Thursday, March 5, 2015

Fail Baby

I was reading back in this blog, and I found an entry where I suggested that perhaps I should stop feeding the kids. They make an unholy mess whenever they eat, especially the little ones. In addition, if they were hungry they'd have less energy to destroy things when they're not eating.

My youngest son needs to stop taking me so literally.

I was slightly suspicious when I noticed that my two-month-old was wearing his sister's preemie clothes. It seemed he had been wearing these clothes for, well, a long time. Say, for two months. So I popped him on the kitchen scale (picture some shenanigans with a really big mixing bowl and a receiving blanket) to get an idea. And while my kitchen scale is not as accurate as a baby scale, I don't think it's two pounds off. If it were, my cakes would probably not work out. And my cakes are fine. My baby was not fine.

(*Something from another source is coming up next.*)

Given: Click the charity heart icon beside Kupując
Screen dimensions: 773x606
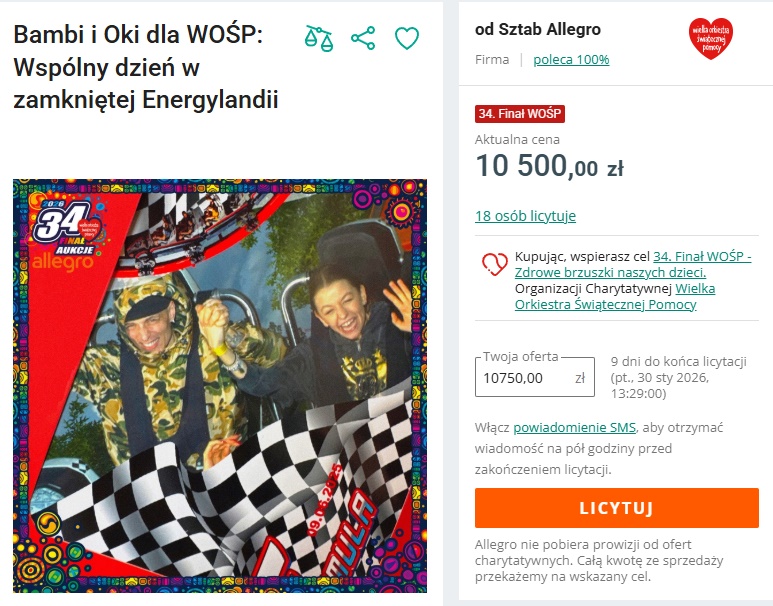Looking at the screenshot, I should tap(494, 264).
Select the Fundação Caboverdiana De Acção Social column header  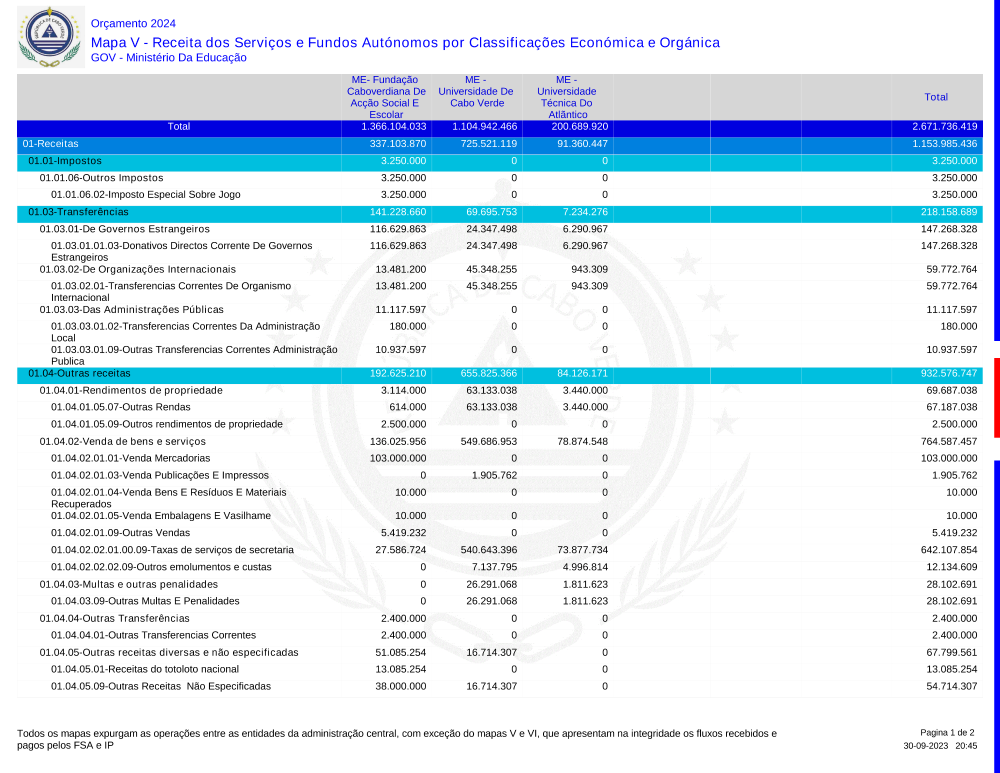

Well, he was _fine_ in that he was happy, and very pleasant, and really so happy and so pleasant that he was neglecting to mention that he'd really like to be eating a good 50% more milk than he'd been getting.

I generally only find these things out at 4 p.m. Friday, so that I have the whole of Shabbos to fret over them. I dragged the baby over to a pediatrician (it's a synagogue. Of course we have a pediatrician. We have _several_ pediatricians.)

"I'm not telling you not to be concerned," the pediatrician said. "You should be concerned about this."

The next week he approached my husband again. "I think I may not have been emphatic enough with your wife. I didn't want her to be too upset. Maybe I downplayed my concern too much."

Pediatricians are always telling parents not to worry, and here I've got one scared he might not be worrying me enough.

If you ever really want to see a sluggish medical system kick into high gear, show up at your family doctor with a two-month-old wearing preemie clothes. And he was full term.

"You shouldn't feel bad," the various pediatricians told me. "It's not failure."

May I make a humble suggestion? If we want to wash the stench of failure off of this starving-the-baby business, perhaps we could call it something other than "failure to thrive." I'm just saying, maybe we don't need to build the word "failure" _right into the name._ We could call it "exceptional smallness," or "flat growth curve" or "insufficient weight gain." I'm not saying that I would have felt A-Okay about the whole you-are-literally-starving-your-newborn situation if it had had a better name, but I'm saying it wouldn't have hurt.

The lactation consultant is the least exciting place you'll ever be topless. Mine had four different plastic breasts, and an angry looking plastic baby. She told me to go home and institute a feeding regime that would require about 60% of my waking time to be devoted to some part of the baby-feeding supply chain. Nurse, pump, feed the pumped milk, rinse, lather, repeat. So it was totally do-able with four other kids around.

And my mother. Oh, my mother. "I'm failing the baby," I tell her. "You are exactly the mother he needs," my mother said. "He's so lucky. He has a mother who is willing to go the extra mile for him."

I'm not sure that feeding constitutes "the extra mile" in infant care -- I'm pretty sure it's part of the basic package -- but I'll take what I can get.

The baby gained weight. Then he gained a little more weight. Then he went on GERD meds and gained a little more weight still. And he's fine. And he's still got that easy-going personality. You know, the one where he was so easy-going, he didn't mention he was starving.